**Exercise description:**
Once the records have been read, set every one down as it stands.

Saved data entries
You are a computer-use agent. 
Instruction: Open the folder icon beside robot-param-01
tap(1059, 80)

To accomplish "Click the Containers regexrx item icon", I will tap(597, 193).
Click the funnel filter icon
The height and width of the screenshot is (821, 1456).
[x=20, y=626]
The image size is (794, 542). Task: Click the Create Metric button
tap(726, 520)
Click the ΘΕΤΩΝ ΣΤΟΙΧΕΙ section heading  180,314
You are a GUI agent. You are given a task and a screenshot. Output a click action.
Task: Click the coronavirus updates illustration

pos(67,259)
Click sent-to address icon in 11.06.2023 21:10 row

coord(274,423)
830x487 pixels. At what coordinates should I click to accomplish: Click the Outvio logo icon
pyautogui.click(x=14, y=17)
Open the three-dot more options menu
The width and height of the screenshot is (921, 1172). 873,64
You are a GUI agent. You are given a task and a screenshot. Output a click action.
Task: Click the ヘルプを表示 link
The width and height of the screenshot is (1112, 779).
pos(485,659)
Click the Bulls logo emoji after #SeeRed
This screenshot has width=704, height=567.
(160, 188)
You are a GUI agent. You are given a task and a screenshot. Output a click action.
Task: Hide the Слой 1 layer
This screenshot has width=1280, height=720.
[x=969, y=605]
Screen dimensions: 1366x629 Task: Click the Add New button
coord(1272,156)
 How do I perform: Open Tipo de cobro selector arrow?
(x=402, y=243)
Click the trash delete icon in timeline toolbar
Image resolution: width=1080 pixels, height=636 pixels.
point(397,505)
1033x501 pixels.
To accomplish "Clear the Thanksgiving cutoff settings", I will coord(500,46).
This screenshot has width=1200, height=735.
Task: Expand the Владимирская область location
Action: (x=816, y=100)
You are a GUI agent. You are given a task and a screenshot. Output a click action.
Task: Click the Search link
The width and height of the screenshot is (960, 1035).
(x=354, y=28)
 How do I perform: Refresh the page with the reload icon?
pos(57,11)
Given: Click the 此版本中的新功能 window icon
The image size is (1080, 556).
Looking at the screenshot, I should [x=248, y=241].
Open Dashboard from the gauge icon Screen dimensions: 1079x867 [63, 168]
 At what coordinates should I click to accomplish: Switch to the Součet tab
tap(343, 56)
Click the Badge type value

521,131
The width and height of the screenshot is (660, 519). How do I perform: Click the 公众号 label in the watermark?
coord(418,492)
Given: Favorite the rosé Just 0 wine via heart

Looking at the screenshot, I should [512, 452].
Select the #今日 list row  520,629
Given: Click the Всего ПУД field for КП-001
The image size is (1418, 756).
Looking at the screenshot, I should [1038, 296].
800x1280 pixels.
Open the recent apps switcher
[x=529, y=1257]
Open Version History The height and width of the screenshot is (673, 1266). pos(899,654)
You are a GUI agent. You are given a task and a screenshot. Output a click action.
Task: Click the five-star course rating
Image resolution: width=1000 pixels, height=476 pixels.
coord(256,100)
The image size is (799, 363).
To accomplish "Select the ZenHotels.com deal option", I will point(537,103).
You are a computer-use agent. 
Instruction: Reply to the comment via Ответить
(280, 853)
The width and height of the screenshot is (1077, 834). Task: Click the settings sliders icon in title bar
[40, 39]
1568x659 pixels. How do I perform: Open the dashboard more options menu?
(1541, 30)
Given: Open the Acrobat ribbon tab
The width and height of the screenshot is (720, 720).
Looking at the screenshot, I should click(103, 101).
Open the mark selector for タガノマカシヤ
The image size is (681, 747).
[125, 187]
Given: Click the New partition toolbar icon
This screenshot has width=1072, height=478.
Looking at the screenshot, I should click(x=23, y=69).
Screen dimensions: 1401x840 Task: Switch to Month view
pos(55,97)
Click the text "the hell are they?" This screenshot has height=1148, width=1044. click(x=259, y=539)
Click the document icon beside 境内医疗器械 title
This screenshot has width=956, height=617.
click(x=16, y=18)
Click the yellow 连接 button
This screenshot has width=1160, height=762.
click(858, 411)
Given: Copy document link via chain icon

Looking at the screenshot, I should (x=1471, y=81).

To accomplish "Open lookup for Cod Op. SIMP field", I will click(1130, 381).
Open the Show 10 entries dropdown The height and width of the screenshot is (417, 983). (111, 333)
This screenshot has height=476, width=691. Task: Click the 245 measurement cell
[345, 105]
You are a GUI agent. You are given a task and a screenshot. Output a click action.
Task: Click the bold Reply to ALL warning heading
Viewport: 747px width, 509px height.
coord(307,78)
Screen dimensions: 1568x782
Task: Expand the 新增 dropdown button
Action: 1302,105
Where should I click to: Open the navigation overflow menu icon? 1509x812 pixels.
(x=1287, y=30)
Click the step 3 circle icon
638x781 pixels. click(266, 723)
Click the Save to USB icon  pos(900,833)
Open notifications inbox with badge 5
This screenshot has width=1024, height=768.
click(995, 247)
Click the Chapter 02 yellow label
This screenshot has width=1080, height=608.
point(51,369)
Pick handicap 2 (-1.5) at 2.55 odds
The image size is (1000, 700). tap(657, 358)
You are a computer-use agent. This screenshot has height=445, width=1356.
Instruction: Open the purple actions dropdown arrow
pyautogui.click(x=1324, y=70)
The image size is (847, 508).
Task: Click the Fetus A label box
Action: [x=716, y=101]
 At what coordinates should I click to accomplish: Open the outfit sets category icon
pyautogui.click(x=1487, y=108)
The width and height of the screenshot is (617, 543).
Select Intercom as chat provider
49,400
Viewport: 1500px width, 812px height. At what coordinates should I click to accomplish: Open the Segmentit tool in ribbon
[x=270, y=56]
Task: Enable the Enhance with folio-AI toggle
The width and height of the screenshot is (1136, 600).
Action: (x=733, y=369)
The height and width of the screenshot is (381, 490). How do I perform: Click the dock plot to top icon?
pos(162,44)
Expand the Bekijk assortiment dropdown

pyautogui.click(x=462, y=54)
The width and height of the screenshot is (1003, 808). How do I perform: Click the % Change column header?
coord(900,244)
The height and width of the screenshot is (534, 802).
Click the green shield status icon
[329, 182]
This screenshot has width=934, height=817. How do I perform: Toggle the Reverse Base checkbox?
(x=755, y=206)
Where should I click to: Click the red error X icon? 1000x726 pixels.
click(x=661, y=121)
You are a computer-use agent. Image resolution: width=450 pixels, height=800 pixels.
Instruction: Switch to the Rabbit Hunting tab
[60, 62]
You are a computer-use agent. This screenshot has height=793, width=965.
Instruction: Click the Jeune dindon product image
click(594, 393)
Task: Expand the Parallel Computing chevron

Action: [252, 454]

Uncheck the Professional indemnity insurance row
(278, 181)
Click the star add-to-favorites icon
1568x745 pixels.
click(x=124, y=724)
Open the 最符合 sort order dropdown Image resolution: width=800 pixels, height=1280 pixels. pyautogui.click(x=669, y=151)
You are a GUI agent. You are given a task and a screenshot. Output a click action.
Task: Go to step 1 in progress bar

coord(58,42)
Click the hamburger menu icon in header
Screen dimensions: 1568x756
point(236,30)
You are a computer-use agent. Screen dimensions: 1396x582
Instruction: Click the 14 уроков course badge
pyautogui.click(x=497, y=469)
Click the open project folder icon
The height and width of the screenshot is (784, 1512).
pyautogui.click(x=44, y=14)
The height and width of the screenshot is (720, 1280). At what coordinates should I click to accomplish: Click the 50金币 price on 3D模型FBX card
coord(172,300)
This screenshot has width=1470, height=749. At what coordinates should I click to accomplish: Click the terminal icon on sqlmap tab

**Output below:**
You are a computer-use agent. 
Instruction: Open the folder icon beside robot-param-01
tap(1059, 80)

To accomplish "Click the Containers regexrx item icon", I will tap(597, 193).
Click the funnel filter icon
The height and width of the screenshot is (821, 1456).
[x=20, y=626]
The image size is (794, 542). Task: Click the Create Metric button
tap(726, 520)
Click the ΘΕΤΩΝ ΣΤΟΙΧΕΙ section heading  180,314
You are a GUI agent. You are given a task and a screenshot. Output a click action.
Task: Click the coronavirus updates illustration

pos(67,259)
Click sent-to address icon in 11.06.2023 21:10 row

coord(274,423)
830x487 pixels. At what coordinates should I click to accomplish: Click the Outvio logo icon
pyautogui.click(x=14, y=17)
Open the three-dot more options menu
The width and height of the screenshot is (921, 1172). 873,64
You are a GUI agent. You are given a task and a screenshot. Output a click action.
Task: Click the ヘルプを表示 link
The width and height of the screenshot is (1112, 779).
pos(485,659)
Click the Bulls logo emoji after #SeeRed
This screenshot has width=704, height=567.
(160, 188)
You are a GUI agent. You are given a task and a screenshot. Output a click action.
Task: Hide the Слой 1 layer
This screenshot has width=1280, height=720.
[x=969, y=605]
Screen dimensions: 1366x629 Task: Click the Add New button
coord(1272,156)
 How do I perform: Open Tipo de cobro selector arrow?
(x=402, y=243)
Click the trash delete icon in timeline toolbar
Image resolution: width=1080 pixels, height=636 pixels.
point(397,505)
1033x501 pixels.
To accomplish "Clear the Thanksgiving cutoff settings", I will coord(500,46).
This screenshot has width=1200, height=735.
Task: Expand the Владимирская область location
Action: (x=816, y=100)
You are a GUI agent. You are given a task and a screenshot. Output a click action.
Task: Click the Search link
The width and height of the screenshot is (960, 1035).
(x=354, y=28)
 How do I perform: Refresh the page with the reload icon?
pos(57,11)
Given: Click the 此版本中的新功能 window icon
The image size is (1080, 556).
Looking at the screenshot, I should [x=248, y=241].
Open Dashboard from the gauge icon Screen dimensions: 1079x867 [63, 168]
 At what coordinates should I click to accomplish: Switch to the Součet tab
tap(343, 56)
Click the Badge type value

521,131
The width and height of the screenshot is (660, 519). How do I perform: Click the 公众号 label in the watermark?
coord(418,492)
Given: Favorite the rosé Just 0 wine via heart

Looking at the screenshot, I should [512, 452].
Select the #今日 list row  520,629
Given: Click the Всего ПУД field for КП-001
The image size is (1418, 756).
Looking at the screenshot, I should [1038, 296].
800x1280 pixels.
Open the recent apps switcher
[x=529, y=1257]
Open Version History The height and width of the screenshot is (673, 1266). pos(899,654)
You are a GUI agent. You are given a task and a screenshot. Output a click action.
Task: Click the five-star course rating
Image resolution: width=1000 pixels, height=476 pixels.
coord(256,100)
The image size is (799, 363).
To accomplish "Select the ZenHotels.com deal option", I will point(537,103).
You are a computer-use agent. 
Instruction: Reply to the comment via Ответить
(280, 853)
The width and height of the screenshot is (1077, 834). Task: Click the settings sliders icon in title bar
[40, 39]
1568x659 pixels. How do I perform: Open the dashboard more options menu?
(1541, 30)
Given: Open the Acrobat ribbon tab
The width and height of the screenshot is (720, 720).
Looking at the screenshot, I should click(103, 101).
Open the mark selector for タガノマカシヤ
The image size is (681, 747).
[125, 187]
Given: Click the New partition toolbar icon
This screenshot has width=1072, height=478.
Looking at the screenshot, I should click(x=23, y=69).
Screen dimensions: 1401x840 Task: Switch to Month view
pos(55,97)
Click the text "the hell are they?" This screenshot has height=1148, width=1044. click(x=259, y=539)
Click the document icon beside 境内医疗器械 title
This screenshot has width=956, height=617.
click(x=16, y=18)
Click the yellow 连接 button
This screenshot has width=1160, height=762.
click(858, 411)
Given: Copy document link via chain icon

Looking at the screenshot, I should (x=1471, y=81).

To accomplish "Open lookup for Cod Op. SIMP field", I will click(1130, 381).
Open the Show 10 entries dropdown The height and width of the screenshot is (417, 983). (111, 333)
This screenshot has height=476, width=691. Task: Click the 245 measurement cell
[345, 105]
You are a GUI agent. You are given a task and a screenshot. Output a click action.
Task: Click the bold Reply to ALL warning heading
Viewport: 747px width, 509px height.
coord(307,78)
Screen dimensions: 1568x782
Task: Expand the 新增 dropdown button
Action: 1302,105
Where should I click to: Open the navigation overflow menu icon? 1509x812 pixels.
(x=1287, y=30)
Click the step 3 circle icon
638x781 pixels. click(266, 723)
Click the Save to USB icon  pos(900,833)
Open notifications inbox with badge 5
This screenshot has width=1024, height=768.
click(995, 247)
Click the Chapter 02 yellow label
This screenshot has width=1080, height=608.
point(51,369)
Pick handicap 2 (-1.5) at 2.55 odds
The image size is (1000, 700). tap(657, 358)
You are a computer-use agent. This screenshot has height=445, width=1356.
Instruction: Open the purple actions dropdown arrow
pyautogui.click(x=1324, y=70)
The image size is (847, 508).
Task: Click the Fetus A label box
Action: [x=716, y=101]
 At what coordinates should I click to accomplish: Open the outfit sets category icon
pyautogui.click(x=1487, y=108)
The width and height of the screenshot is (617, 543).
Select Intercom as chat provider
49,400
Viewport: 1500px width, 812px height. At what coordinates should I click to accomplish: Open the Segmentit tool in ribbon
[x=270, y=56]
Task: Enable the Enhance with folio-AI toggle
The width and height of the screenshot is (1136, 600).
Action: (x=733, y=369)
The height and width of the screenshot is (381, 490). How do I perform: Click the dock plot to top icon?
pos(162,44)
Expand the Bekijk assortiment dropdown

pyautogui.click(x=462, y=54)
The width and height of the screenshot is (1003, 808). How do I perform: Click the % Change column header?
coord(900,244)
The height and width of the screenshot is (534, 802).
Click the green shield status icon
[329, 182]
This screenshot has width=934, height=817. How do I perform: Toggle the Reverse Base checkbox?
(x=755, y=206)
Where should I click to: Click the red error X icon? 1000x726 pixels.
click(x=661, y=121)
You are a computer-use agent. Image resolution: width=450 pixels, height=800 pixels.
Instruction: Switch to the Rabbit Hunting tab
[60, 62]
You are a computer-use agent. This screenshot has height=793, width=965.
Instruction: Click the Jeune dindon product image
click(594, 393)
Task: Expand the Parallel Computing chevron

Action: [252, 454]

Uncheck the Professional indemnity insurance row
(278, 181)
Click the star add-to-favorites icon
1568x745 pixels.
click(x=124, y=724)
Open the 最符合 sort order dropdown Image resolution: width=800 pixels, height=1280 pixels. pyautogui.click(x=669, y=151)
You are a GUI agent. You are given a task and a screenshot. Output a click action.
Task: Go to step 1 in progress bar

coord(58,42)
Click the hamburger menu icon in header
Screen dimensions: 1568x756
point(236,30)
You are a computer-use agent. Screen dimensions: 1396x582
Instruction: Click the 14 уроков course badge
pyautogui.click(x=497, y=469)
Click the open project folder icon
The height and width of the screenshot is (784, 1512).
pyautogui.click(x=44, y=14)
The height and width of the screenshot is (720, 1280). At what coordinates should I click to accomplish: Click the 50金币 price on 3D模型FBX card
coord(172,300)
This screenshot has width=1470, height=749. At what coordinates should I click to accomplish: Click the terminal icon on sqlmap tab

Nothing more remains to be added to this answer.